## EXCERPTED DATA
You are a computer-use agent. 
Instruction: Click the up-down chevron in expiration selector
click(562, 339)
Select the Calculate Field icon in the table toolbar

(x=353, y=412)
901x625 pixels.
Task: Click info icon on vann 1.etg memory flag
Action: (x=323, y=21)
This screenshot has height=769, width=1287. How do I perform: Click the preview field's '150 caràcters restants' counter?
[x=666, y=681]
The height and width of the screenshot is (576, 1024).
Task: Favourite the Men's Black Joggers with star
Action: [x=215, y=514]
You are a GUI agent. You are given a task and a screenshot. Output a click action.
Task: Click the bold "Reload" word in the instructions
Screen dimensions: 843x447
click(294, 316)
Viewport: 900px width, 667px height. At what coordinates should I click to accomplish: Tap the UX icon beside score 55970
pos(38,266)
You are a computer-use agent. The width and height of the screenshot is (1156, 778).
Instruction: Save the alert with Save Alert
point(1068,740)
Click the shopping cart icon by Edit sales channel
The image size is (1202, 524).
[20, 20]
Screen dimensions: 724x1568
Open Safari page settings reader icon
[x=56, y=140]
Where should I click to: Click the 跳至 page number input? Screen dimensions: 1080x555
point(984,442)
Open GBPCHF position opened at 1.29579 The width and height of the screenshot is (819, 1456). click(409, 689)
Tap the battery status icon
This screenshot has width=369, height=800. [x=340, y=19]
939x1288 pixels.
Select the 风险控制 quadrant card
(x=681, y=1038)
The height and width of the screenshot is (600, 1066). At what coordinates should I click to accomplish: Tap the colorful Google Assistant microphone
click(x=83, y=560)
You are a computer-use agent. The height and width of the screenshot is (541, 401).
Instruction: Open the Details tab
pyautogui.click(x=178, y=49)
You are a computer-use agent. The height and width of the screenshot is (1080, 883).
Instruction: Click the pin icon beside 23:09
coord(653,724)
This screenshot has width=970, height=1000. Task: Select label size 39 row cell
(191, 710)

## REQUIREMENT
Only the lines above, from the first through the one holding "You are a computer-use agent. The width", are to be output, and they must be copied exactly.

## ANSWER TO THE EXERCISE
You are a computer-use agent. 
Instruction: Click the up-down chevron in expiration selector
click(562, 339)
Select the Calculate Field icon in the table toolbar

(x=353, y=412)
901x625 pixels.
Task: Click info icon on vann 1.etg memory flag
Action: (x=323, y=21)
This screenshot has height=769, width=1287. How do I perform: Click the preview field's '150 caràcters restants' counter?
[x=666, y=681]
The height and width of the screenshot is (576, 1024).
Task: Favourite the Men's Black Joggers with star
Action: [x=215, y=514]
You are a GUI agent. You are given a task and a screenshot. Output a click action.
Task: Click the bold "Reload" word in the instructions
Screen dimensions: 843x447
click(294, 316)
Viewport: 900px width, 667px height. At what coordinates should I click to accomplish: Tap the UX icon beside score 55970
pos(38,266)
You are a computer-use agent. The width and height of the screenshot is (1156, 778).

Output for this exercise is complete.